Operator: Our next question comes from the line of James Fish with Piper Sandler.

James Fish : Wanted to build off Samad’s first question. Was there a pickup in more desire for term deals on the financial crime side this quarter that didn’t translate to cloud revenue? And Beth, I think every investor asked this to at least us. Is there any way to understand how much of that financial crimes business is now cloud?

Beth Gaspich : Yes. Thank you for the question, James. I highlighted earlier on the call that we are seeing momentum in our financial crime and compliance business segment with both our Xceed and X-Sight cloud platforms that are addressing all of the financial institutions, both midsized and large. And we are seeing really even greater momentum than we had originally anticipated with success in the cloud. So what you’re seeing in the results of the financial crime and compliance business is exactly that this year. The current year revenue is expanding in terms of the contribution from the cloud. And of course, that is compared to a baseline one year ago that had a much larger contribution of product and premise-based revenue.

So we’re seeing that transition, and we expect to continue to see that happen throughout the course of this year as that business continues to drive success in the cloud.
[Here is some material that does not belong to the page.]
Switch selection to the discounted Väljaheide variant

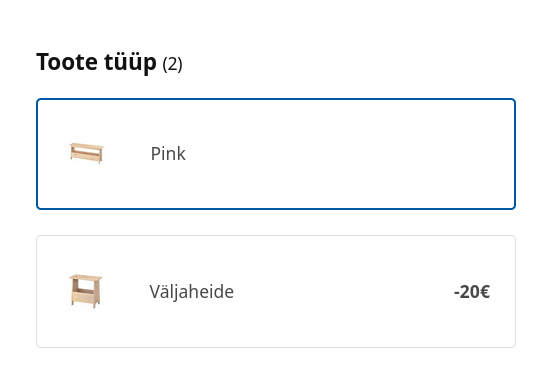point(276,291)
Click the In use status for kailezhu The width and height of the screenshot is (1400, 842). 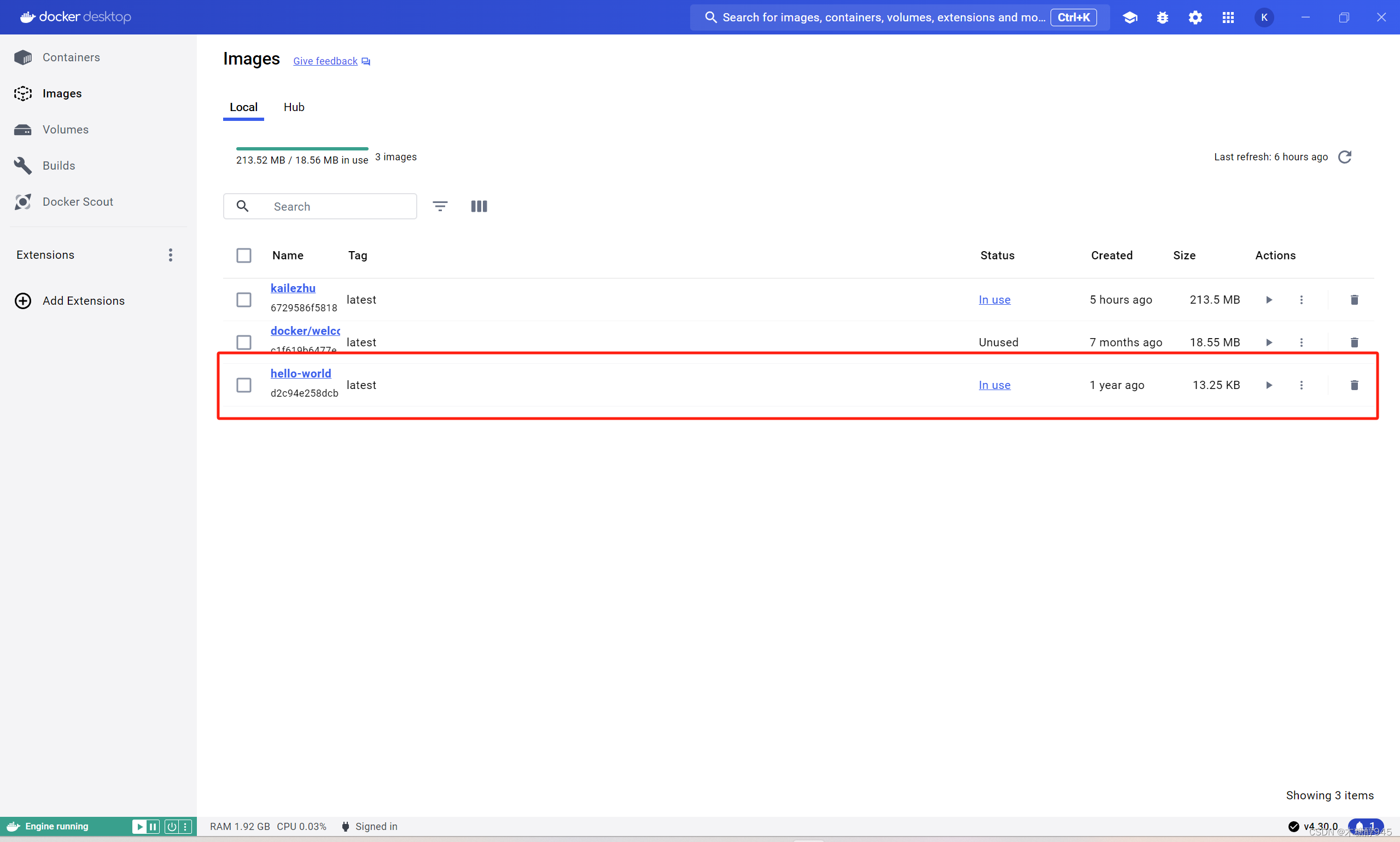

So this is a very transitional year for that FCC business. And of course, as we start to see more of the concentration of the revenue in the business to the cloud and you get to more of an apples-to-apples type comparison then you will start to see that success coming through as the cloud revenue accumulates. And we see the growth once again being recognized when you’re on kind of an apples-to-apples comparison. So it is a transitional time. And we are excited about not only what we’re seeing in the FCC business but also early days of Evidencentral in our public safety business as well.

With respect to the amount of contribution, it is continuing to increase. And as we’ve said in years past, overall, customer engagement still constitutes 83% of our total revenue today. So by and large, it is still the key growth driver, but we’ll always consider potentially breaking out the cloud revenue contributions from non-CX revenue in the future.

Barak Eilam : Maybe I’ll just add one more thing to that. And this is that when we look now on the conversion of existing financial crime and compliance customers to the cloud, originally, we expected them to be in the magnitude of 2x to 2.5x more revenue in the cloud on an annual basis versus on-prem. We actually see that we managed to cross-sell a lot of capabilities right out of the gate in those conversion rates. And the last 20 deals analysis we’ve done was north of 3.5x. That’s one thing. And the second in the financial crime and compliance, customers are actually even forcing us in a positive way to commit for the long run and many of them signing those cloud deals with 5 to 7 years commitment. So it’s going to be an extremely healthy cloud business as it continues to evolve in its conversion to the cloud.